Discussion in 'Options' started by akivak, Nov 15, 2011.

  1. akivak

    akivak

    Jeff Augen describes in his book http://www.amazon.com/Volatility-Edge-Options-Trading-Strategies/dp/0132354691 the following idea:

    Buy strangles on volatile stocks before earnings. The idea is to buy a strangle on stocks having a history of volatile post-earning moves few days before earnings and sell just before the earnings. IV is usually increases sharply before earnings for those stocks, and the increase should compensate the negative theta, at least partially, so even if the stock doesn’t move the trade should be around breakeven or slightly profitable, worst case the loss should be limited to 15-20%. If the stock moves, the strangle can be sold for a profit, without waiting for the last day before earnings.
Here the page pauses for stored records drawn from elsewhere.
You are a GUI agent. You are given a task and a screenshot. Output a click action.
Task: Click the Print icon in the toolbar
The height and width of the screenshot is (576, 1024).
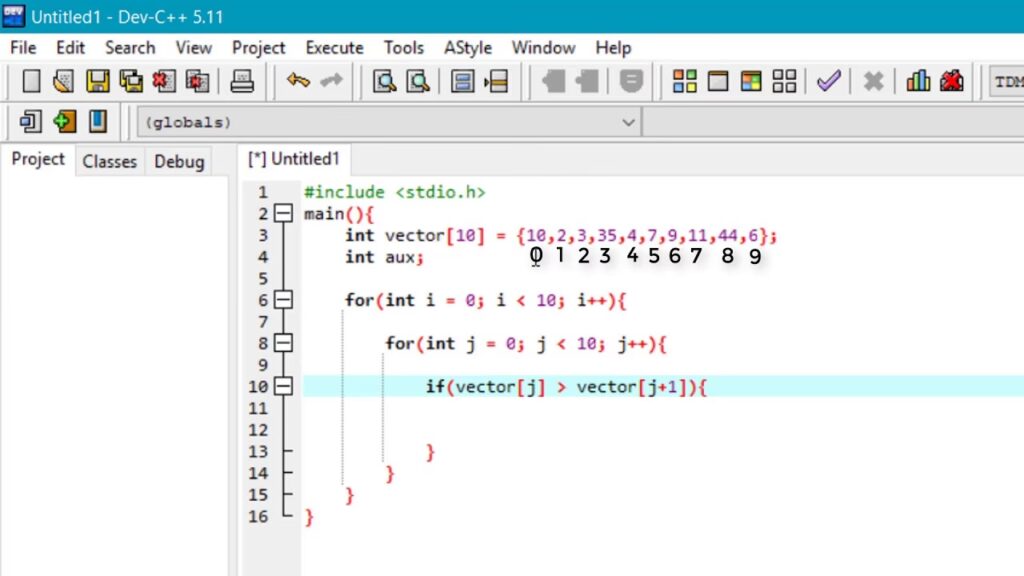pos(242,81)
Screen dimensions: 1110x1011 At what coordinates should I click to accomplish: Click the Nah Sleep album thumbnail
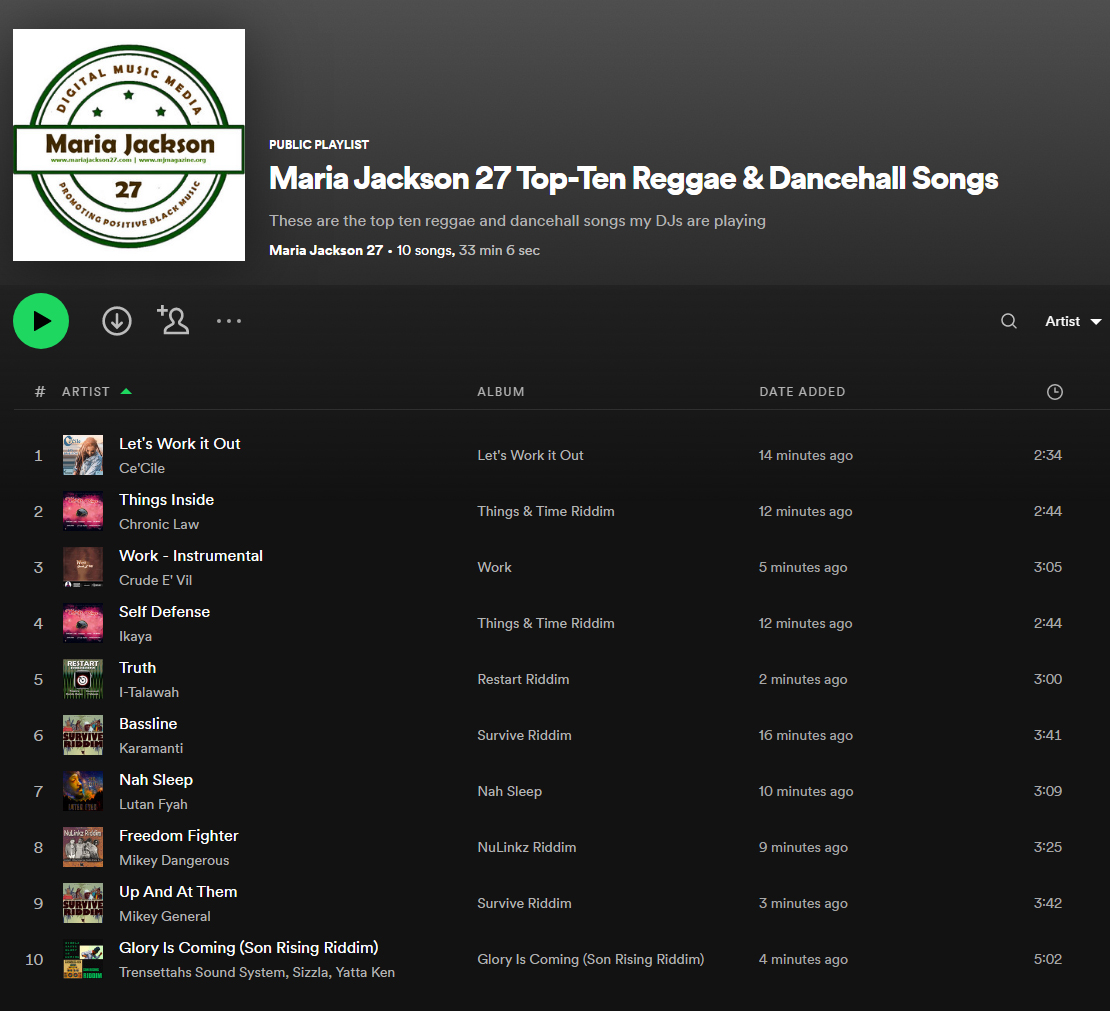83,791
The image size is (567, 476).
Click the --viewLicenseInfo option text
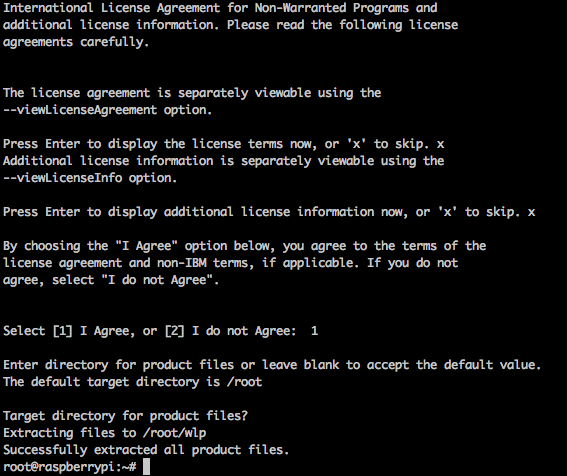63,178
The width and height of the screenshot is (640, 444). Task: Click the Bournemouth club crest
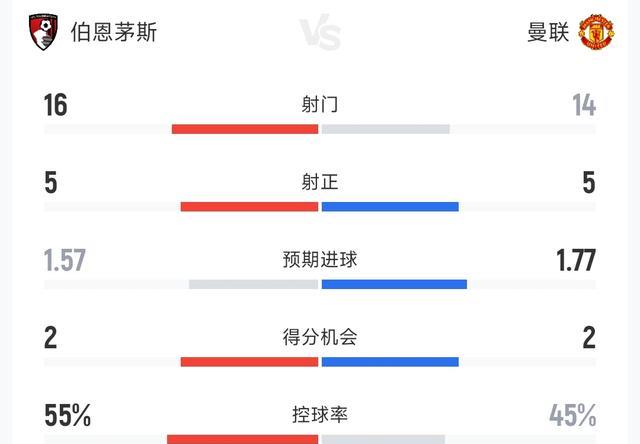point(44,32)
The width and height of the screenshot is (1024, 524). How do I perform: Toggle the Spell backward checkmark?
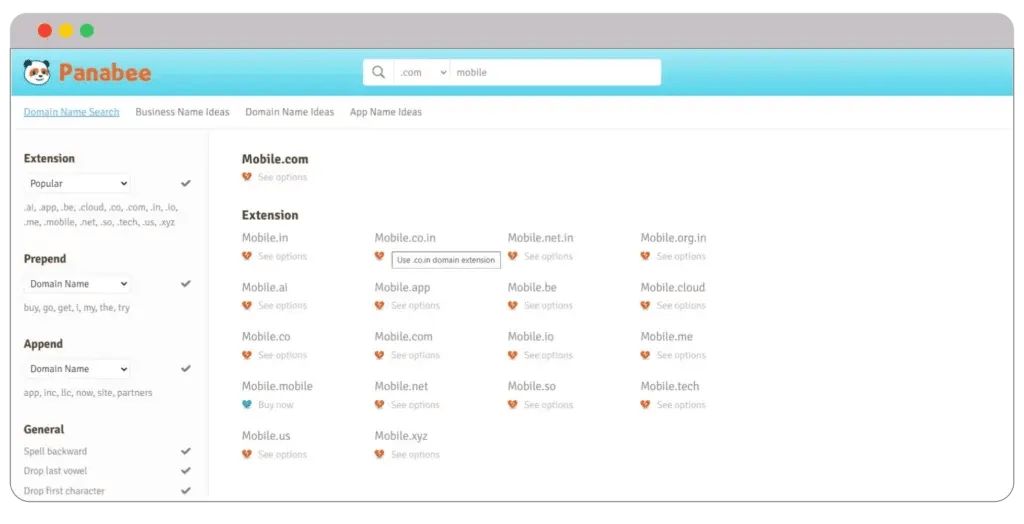click(186, 452)
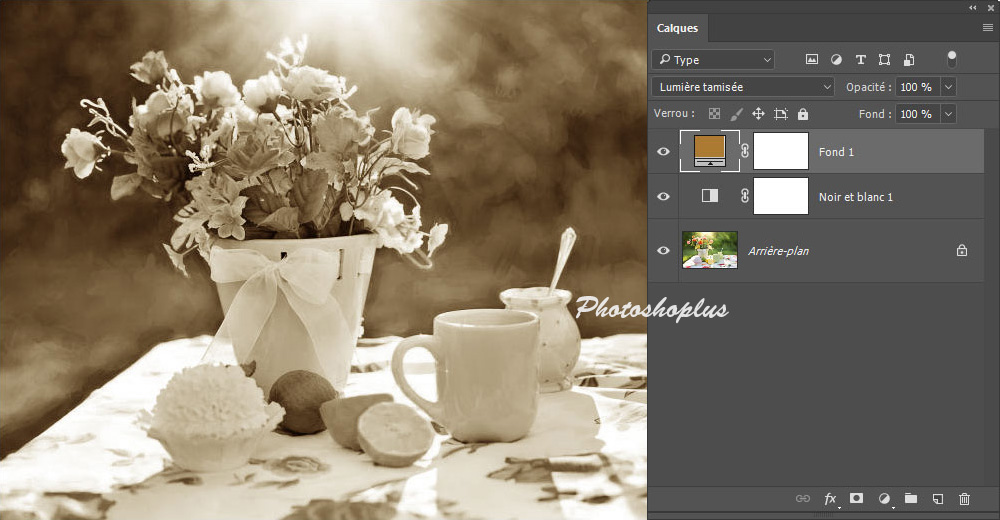The height and width of the screenshot is (520, 1000).
Task: Click the pixel layer filter icon
Action: 812,60
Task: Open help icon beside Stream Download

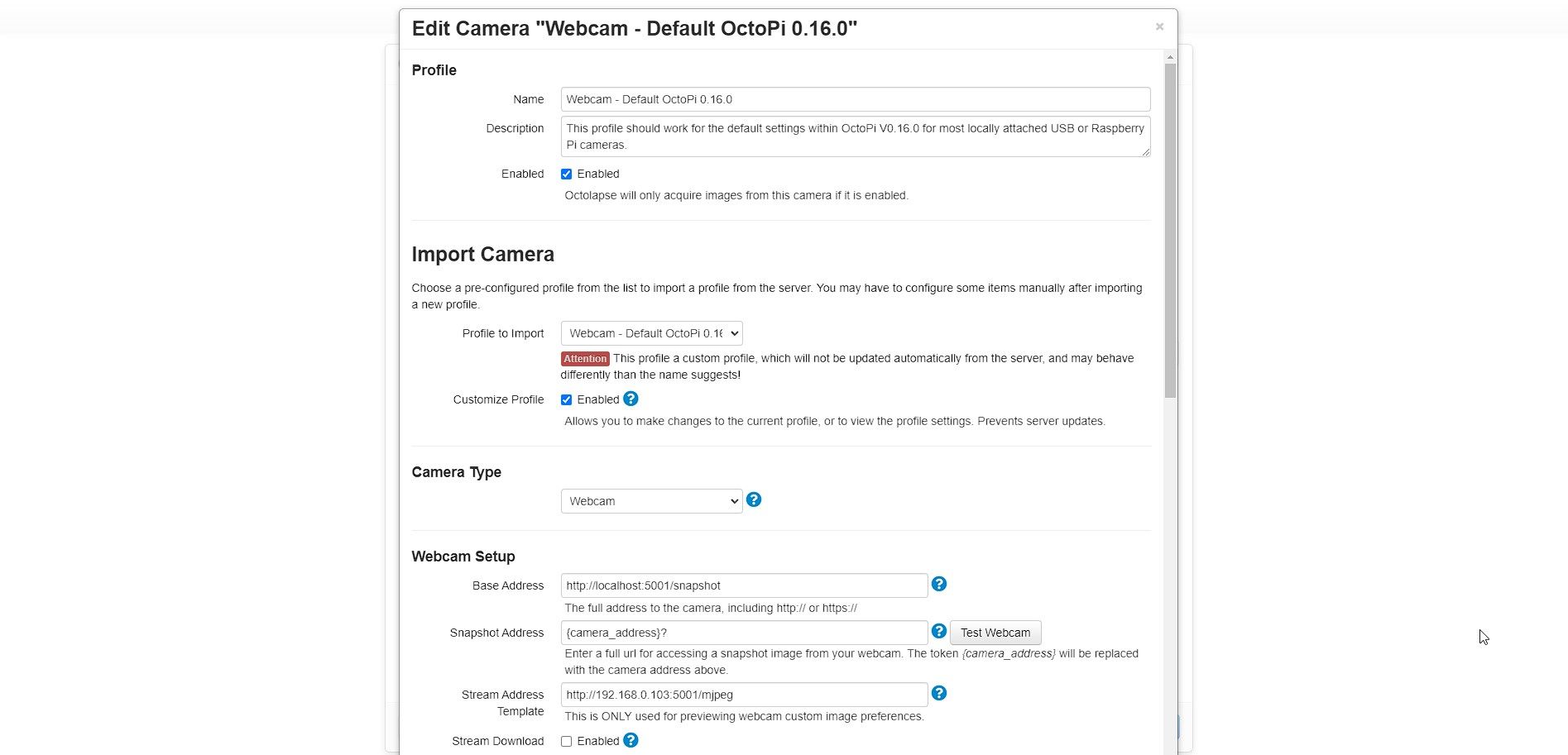Action: [x=631, y=740]
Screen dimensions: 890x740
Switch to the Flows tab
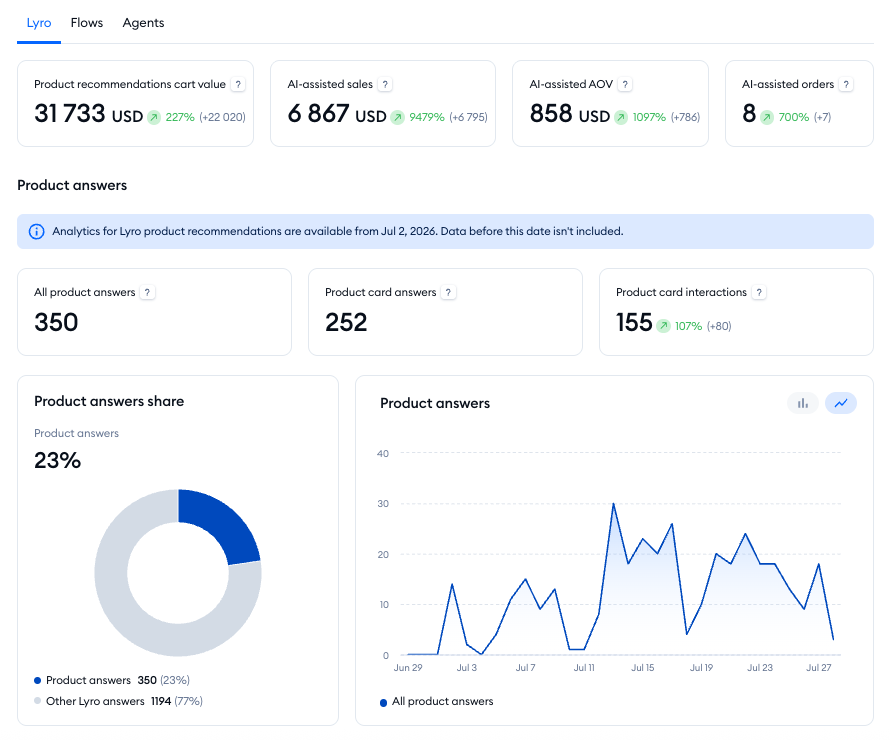[87, 23]
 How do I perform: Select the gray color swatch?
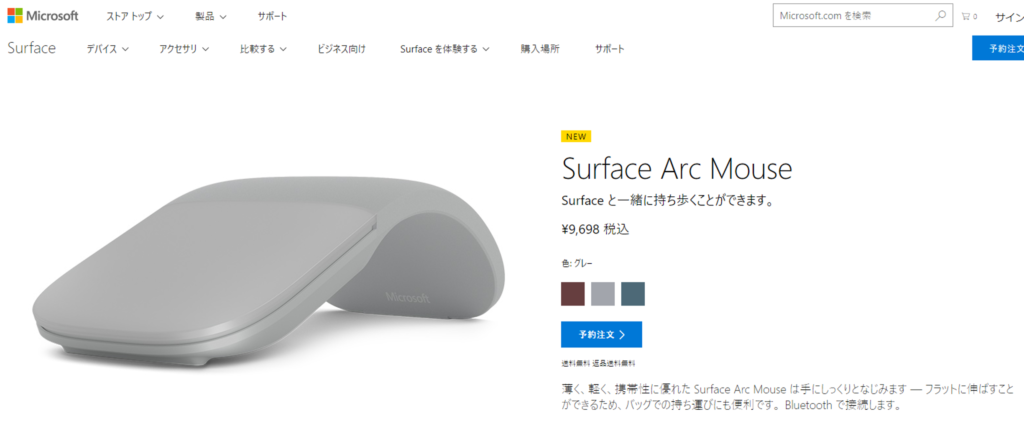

    Has anyone used this strategy?
     
  2. That's a tough way to make money. IV increases for weeks before earnings. If you buy early, you have double sided decay for weeks. The later you buy, the more you pay up (higher IV).

    This can be overcome the underlying moves significantly pre EA and the increasing delta of one side begins to offset delta loss on the other side as well as double sided time decay.

    I used to do a lot of double sided ratio calendars for earnings. We explored the idea of buying the long legs earlier but it was hit or miss. Some worked. Some didn't. It wasn't easy or conssistent money.
     
  3. akivak

    akivak

    I started testing this strategy in July. July-October produced excellent results – average return of 10-11% per trade, with average of 15-18 trades per month and winning ratio around 60%. Most of the gains came from the stock moves, sometimes IV increase also helped. The idea is that IV increase helps to keep the floor under the strangle price, in most cases offseting the negative theta and even if the stock doesn’t move, average loss is around 10-15% with rare 25-30% losses, but average gain is around 25-30% with some trades producing 50-100% gains.

    However, November so far is pretty bad – about 12% average loss per trade. I’m wondering of this is a result of market conditions. The markets are in trading range for the last couple of weeks and most of the stocks didn’t move.

    So I’m starting to doubt if July-Oct results have been a result of market conditions and November is being more typical.
     
  4. dudij

    dudij

    Hi - I'm also a fan of Augen's books. Really great insights that few others have.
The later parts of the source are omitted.